* TASK REQUIREMENTS:
[1] Reproduce the passage on Seabiscuit between "Robert Thomas ‘Silent" and "his own right.", inclusive.
[2] According to the Seabiscuit passage, on what date was Seabiscuit foaled?
[3] Write the next part of the passage on Seabiscuit, picking up after its final sentence.

━━ READING TEXT ━━

2025

Seabiscuit

If ever there was a ‘rags-to-riches’ story in the history of horse racing, it is that of Seabiscuit. Foaled in Lexington, Kentucky on May 3, 1933, the diminutive colt was originally owned by Gladys Mills Phipps and her brother, Ogden Livingston Mills, under the Wheatley Stable banner, and trained by

James Edward ‘Sunny Jim’ Fitzsimmons. Despite powerful connections, Seabiscuit was still a maiden after 17 starts but, having won handful of run-of-the-mill races, eventually caught the eye

Robert Thomas ‘Silent Tom’ Smith at Suffolk Downs in East Boston, Massachusetts, as a three-year-old, in late June 1936. The grandson of Man o’ War was duly sold to businessman Charles Stewart Howard and so embarked on a journey that would make him an unlikely champion in his own right.

━━━
━━ LISTING ━━

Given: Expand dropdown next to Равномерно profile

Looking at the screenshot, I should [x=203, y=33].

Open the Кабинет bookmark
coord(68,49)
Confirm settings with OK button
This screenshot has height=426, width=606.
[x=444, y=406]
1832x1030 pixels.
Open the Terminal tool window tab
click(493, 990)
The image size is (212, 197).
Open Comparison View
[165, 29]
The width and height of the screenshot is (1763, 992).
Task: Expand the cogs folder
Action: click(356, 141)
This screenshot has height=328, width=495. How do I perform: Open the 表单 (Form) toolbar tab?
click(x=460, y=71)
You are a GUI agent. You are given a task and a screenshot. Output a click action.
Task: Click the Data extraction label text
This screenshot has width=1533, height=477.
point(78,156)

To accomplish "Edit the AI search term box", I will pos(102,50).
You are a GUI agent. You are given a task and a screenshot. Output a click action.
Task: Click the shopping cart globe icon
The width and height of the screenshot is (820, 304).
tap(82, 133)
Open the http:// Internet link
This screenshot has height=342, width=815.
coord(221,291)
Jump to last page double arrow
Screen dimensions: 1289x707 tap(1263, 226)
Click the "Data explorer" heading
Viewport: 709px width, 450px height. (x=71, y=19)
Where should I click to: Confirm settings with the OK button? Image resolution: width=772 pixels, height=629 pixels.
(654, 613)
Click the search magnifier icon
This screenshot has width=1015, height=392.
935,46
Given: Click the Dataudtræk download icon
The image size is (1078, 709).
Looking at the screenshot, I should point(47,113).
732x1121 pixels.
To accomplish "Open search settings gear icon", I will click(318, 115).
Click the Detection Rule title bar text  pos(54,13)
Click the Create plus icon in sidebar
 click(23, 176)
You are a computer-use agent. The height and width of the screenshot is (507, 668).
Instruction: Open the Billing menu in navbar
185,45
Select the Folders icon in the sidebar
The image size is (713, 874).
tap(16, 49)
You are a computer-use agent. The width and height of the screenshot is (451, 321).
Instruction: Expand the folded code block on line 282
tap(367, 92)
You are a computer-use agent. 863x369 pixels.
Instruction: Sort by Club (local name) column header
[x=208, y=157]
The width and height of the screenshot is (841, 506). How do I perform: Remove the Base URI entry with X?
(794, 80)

━━━

* RESPONSES:
[1]
Robert Thomas ‘Silent Tom’ Smith at Suffolk Downs in East Boston, Massachusetts, as a three-year-old, in late June 1936. The grandson of Man o’ War was duly sold to businessman Charles Stewart Howard and so embarked on a journey that would make him an unlikely champion in his own right.

[2] May 3, 1933

[3]
In his four-year-old campaign, in 1937, Seabiscuit won 11 of his 15 starts and was the leading money-earner in North America. The following season, as a five-year-old, by popular demand, he took on the 1937 Triple Crown winner, and Horse of the Year, War Admiral in a highly-anticipated match race for the newly-inaugurated Pimlico Special, billed as the ‘Race of the Century’, over 9½ furlongs at Pimlico Race Course in Baltimore, Maryland. Ridden by George ‘The Iceman’ Woolf, Seabiscuit made the early running and, although joined by his younger rival in the back straight, drew away again in the closing stages to win by four lengths. He was voted Horse of the Year in 1938.

Seabiscuit died of a suspected heart attack on May 17, 1947 and was buried at Ridgewood Ranch, California, where his stud barn was added to the National Register of Historic Places in 2014. His story has been told many times, most recently in ‘Seabiscuit: An American Legend’, written by Laura Hillenbrand and published in 1999, and its film adaptation, ‘Seabiscuit’, released in 2003; the latter was nominated for seven Academy Awards.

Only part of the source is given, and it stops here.